Curator: Joris Hoefnagel's "Plate 43: Sandpipers and Other Shore Birds Admiring a Garland of Flowers," dating back to about 1575 to 1580, presents an intriguing study in contrasts. Look closely at how he marries botanical and zoological observation in this detailed watercolor and print. Editor: My immediate impression is one of whimsical seriousness. The garland juxtaposed with the birds creates an unusual harmony. There's almost a heraldic quality to it. Curator: Note Hoefnagel’s precision in rendering each bird’s plumage and posture. His keen observation and delicate application of watercolor create lifelike representations within this constructed oval space. We have five different types of bird depicted, each painstakingly different in its stature and colouring.
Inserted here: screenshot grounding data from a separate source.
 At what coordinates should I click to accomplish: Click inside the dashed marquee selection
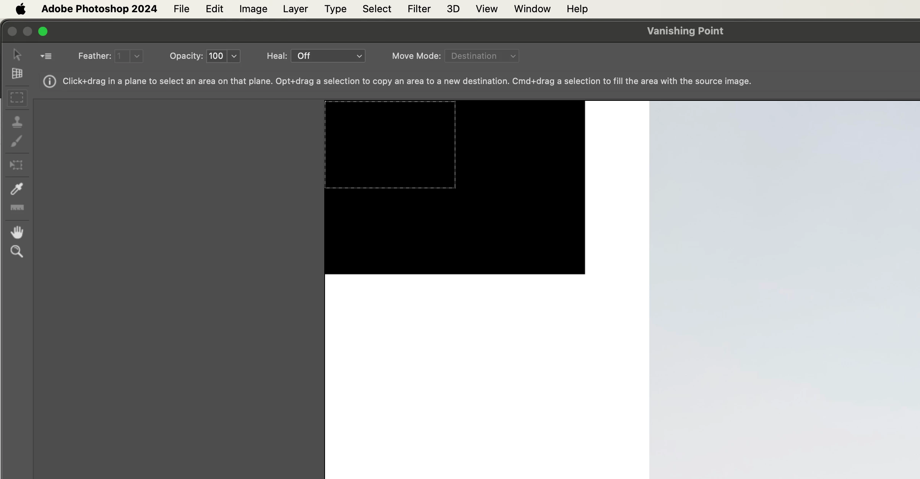tap(390, 145)
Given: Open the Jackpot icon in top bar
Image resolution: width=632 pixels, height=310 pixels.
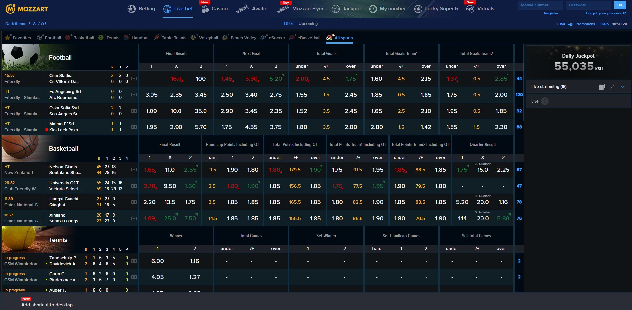Looking at the screenshot, I should coord(335,8).
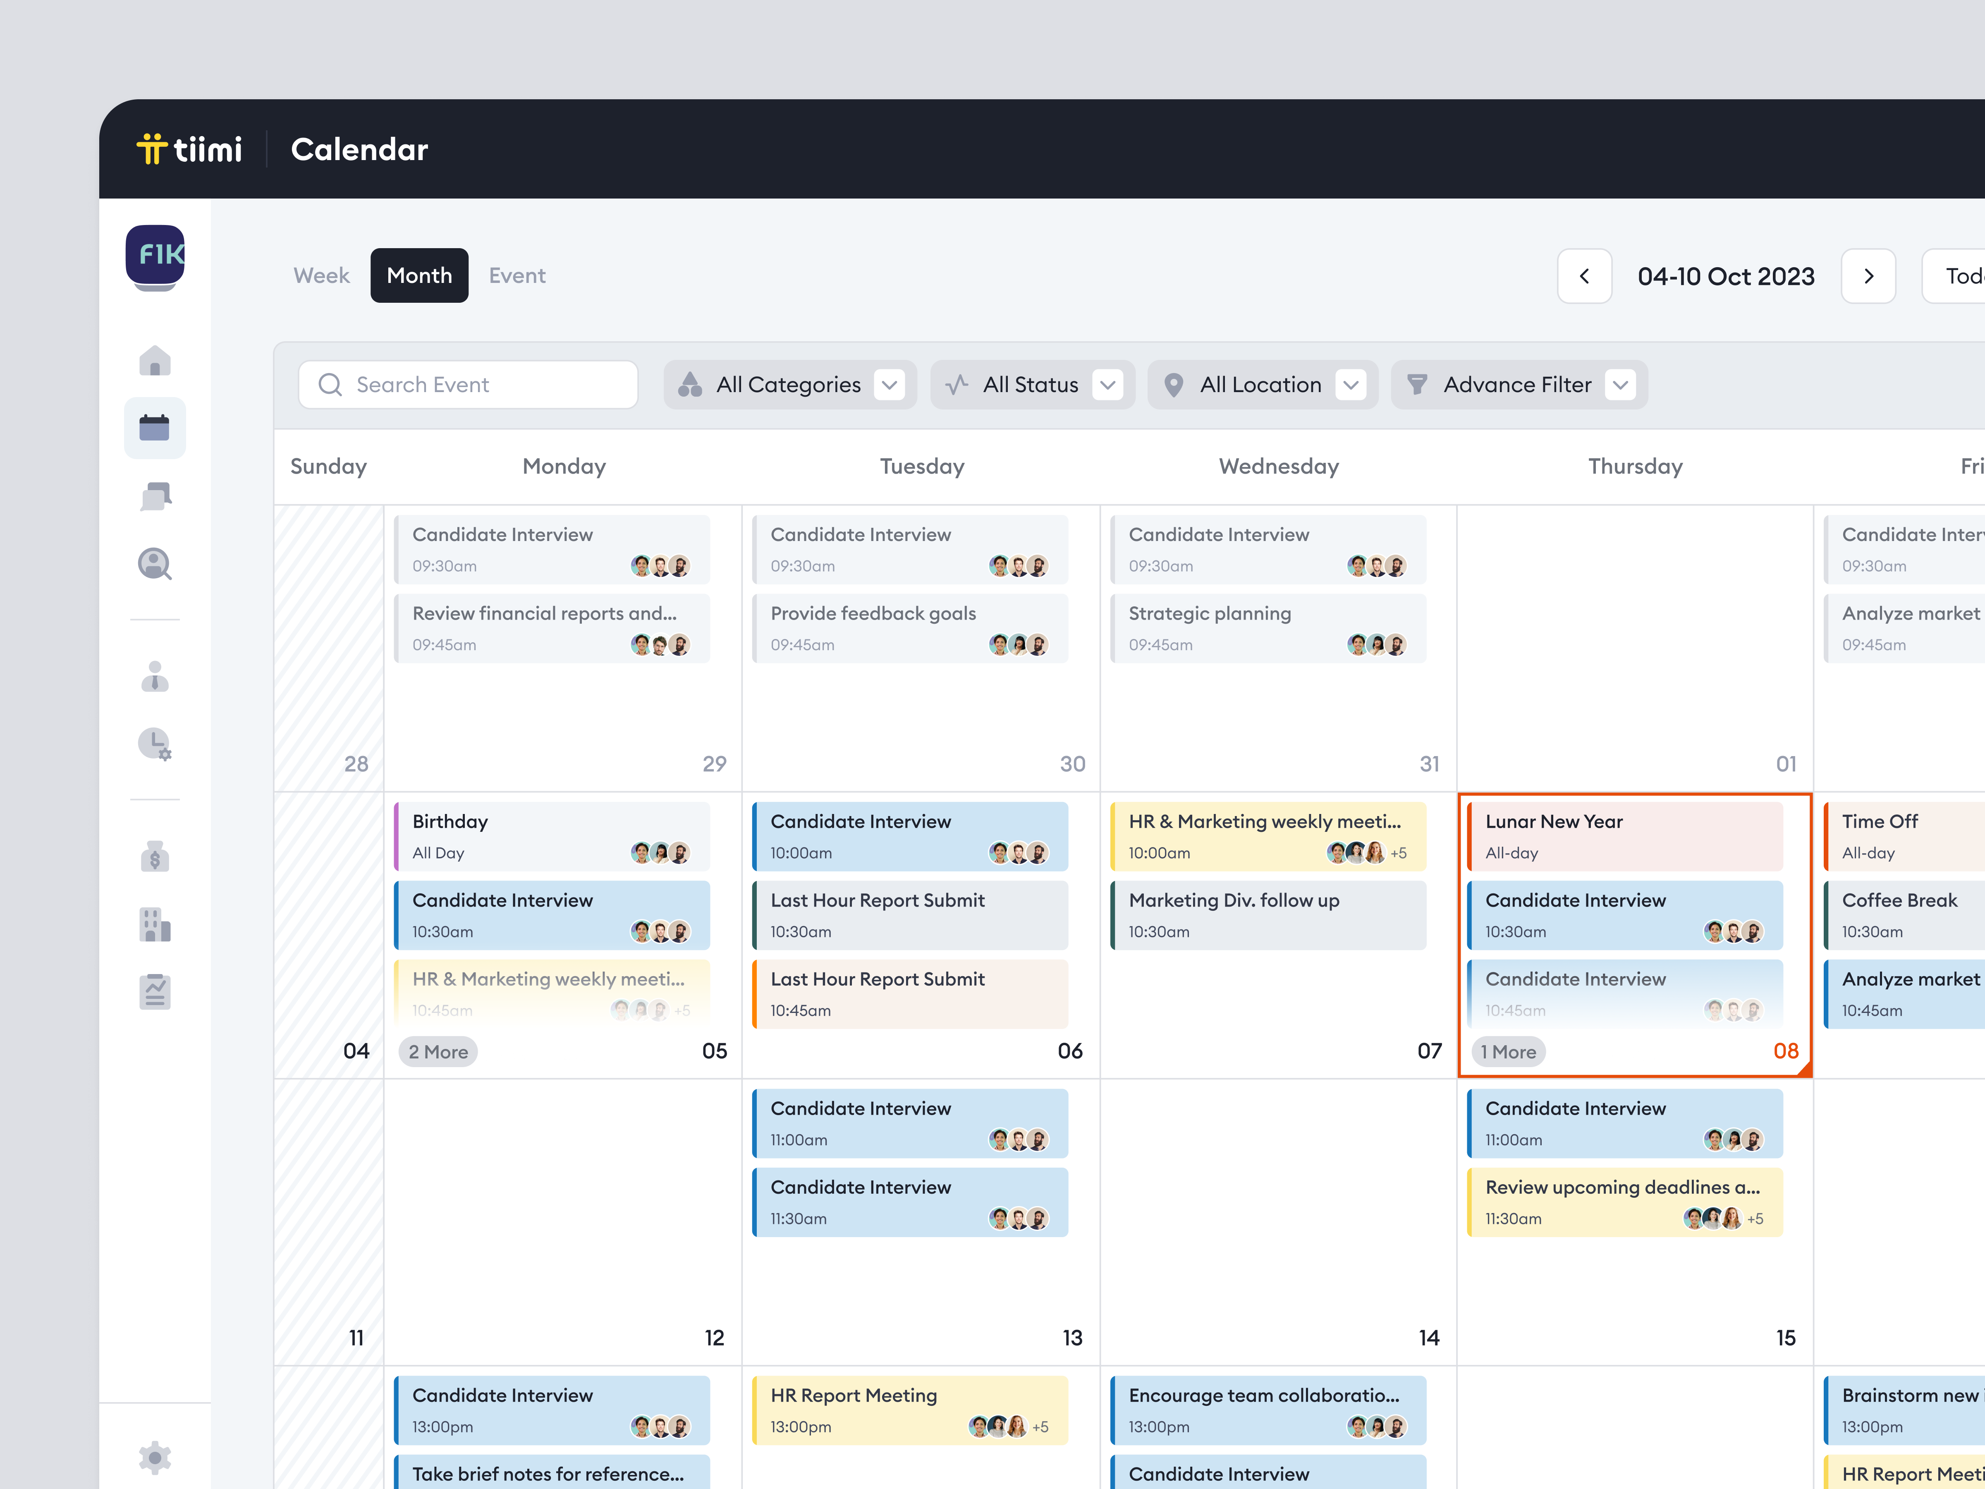1985x1489 pixels.
Task: Expand the Advance Filter dropdown
Action: click(1518, 385)
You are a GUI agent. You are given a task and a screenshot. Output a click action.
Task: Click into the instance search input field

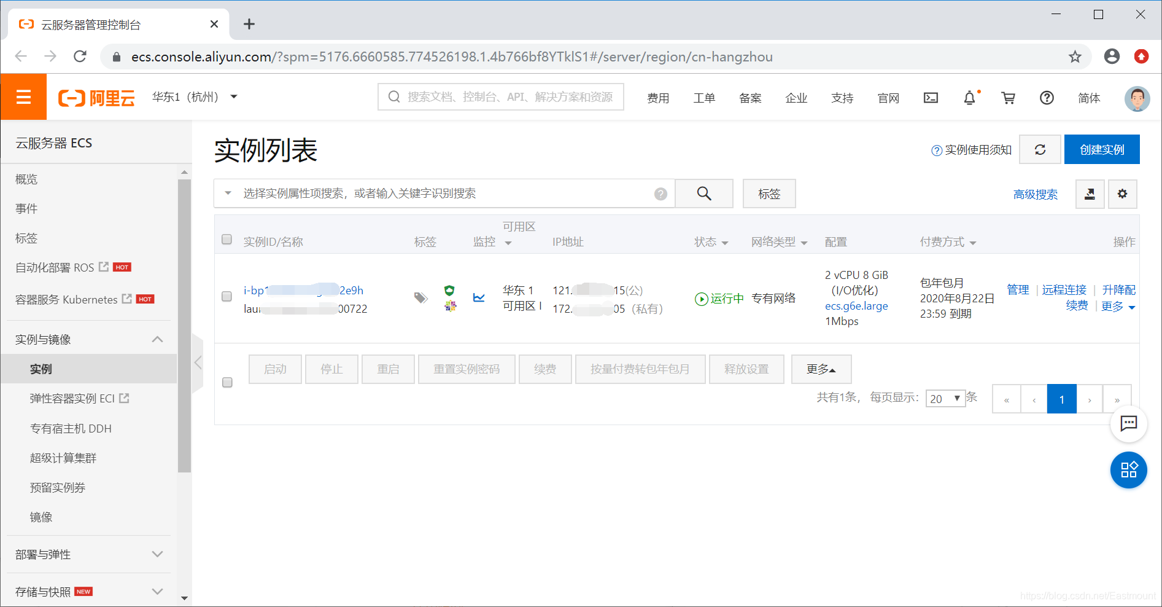pyautogui.click(x=430, y=193)
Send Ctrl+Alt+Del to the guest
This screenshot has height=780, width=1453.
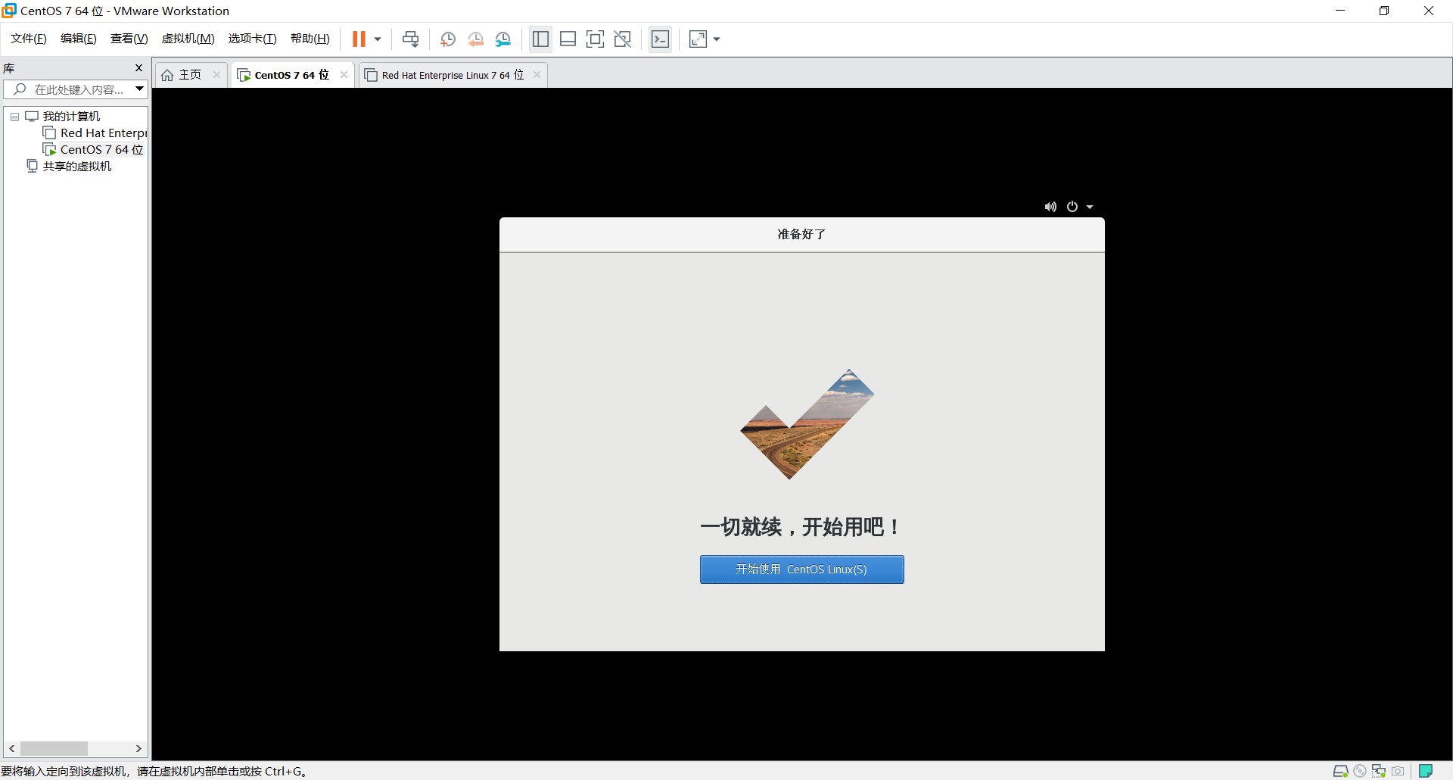(x=409, y=39)
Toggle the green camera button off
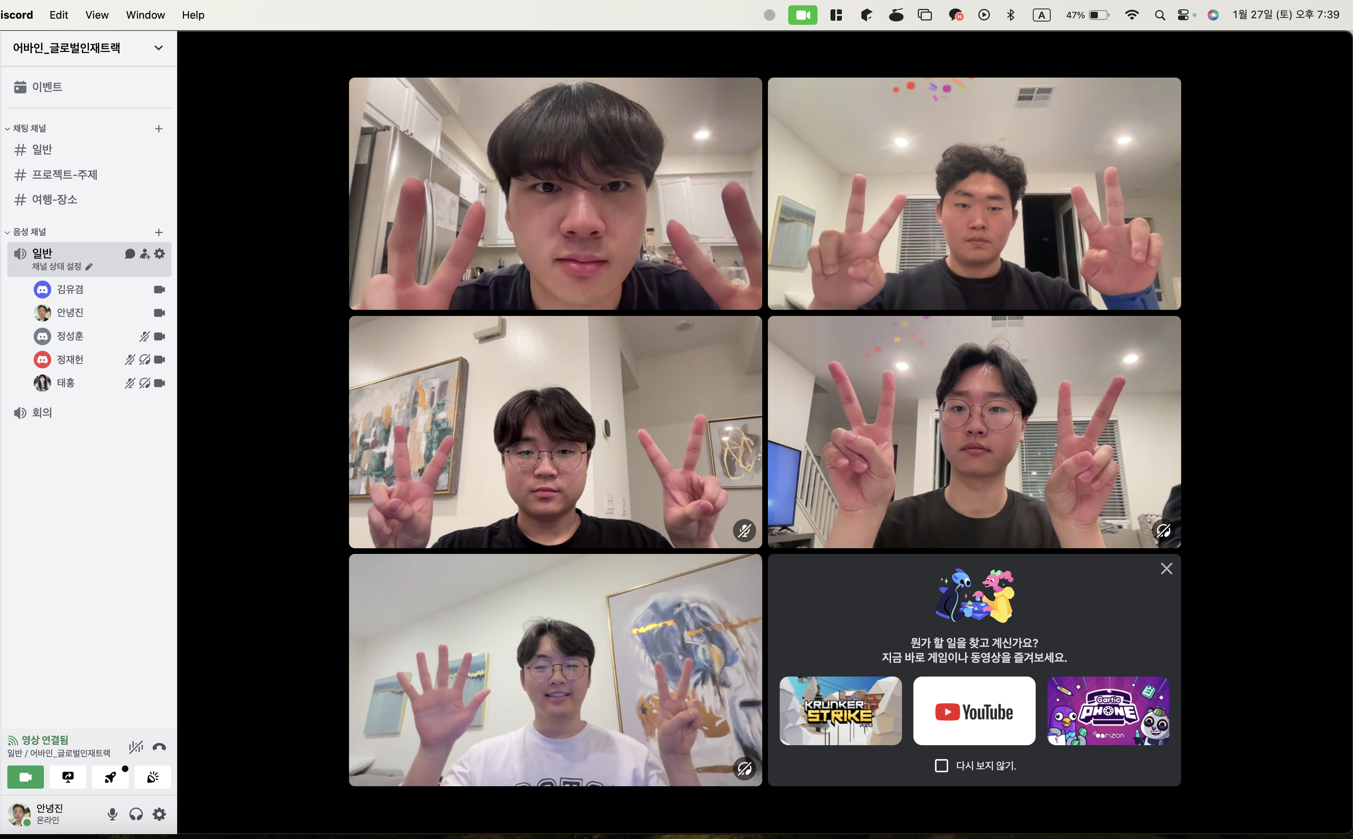 (26, 777)
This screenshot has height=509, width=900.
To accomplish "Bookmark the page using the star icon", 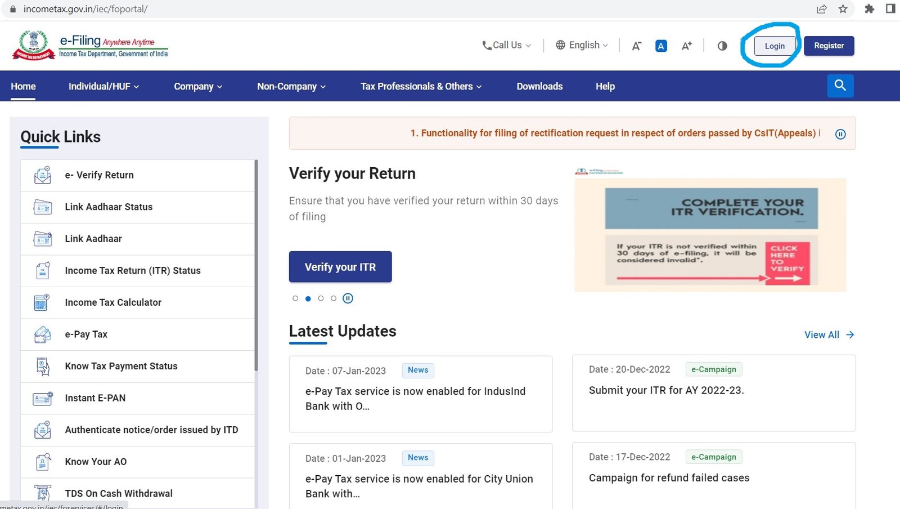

Editor: But this isn’t merely a detached study. The Latin text implies something about cultural prohibitions surrounding food. The garlic and beans above perhaps hold greater symbolic weight related to Egyptian eating customs and the idea of reverence and violation? Curator: Certainly. The garland itself—onions, beans, and other vegetables—acts as a still life above the birds. We might read the entire composition as a complex system of formal relationships – shapes echoing shapes, colors playing against each other – with meaning emerging from those relations. The placement of text anchors the reading too; it operates to tell the viewer how to decode the visual data above. Editor: And it speaks volumes about the role of natural history illustrations at the time. Consider the socio-political dimensions of such representations and the context in which the "new world" was being interpreted. Who did these illustrations serve and what implicit biases were at work? The role of these kinds of depictions must be scrutinized. Curator: Agreed. This single image contains elements of decoration, naturalism, humanism, and symbolism, making a compelling moment for reflection on our relation with nature and knowledge itself. Editor: A tiny tableau encapsulating a world of early modern beliefs about culture and the natural world. It reminds us that what appears as objective observation is always framed by human ideas and social practice.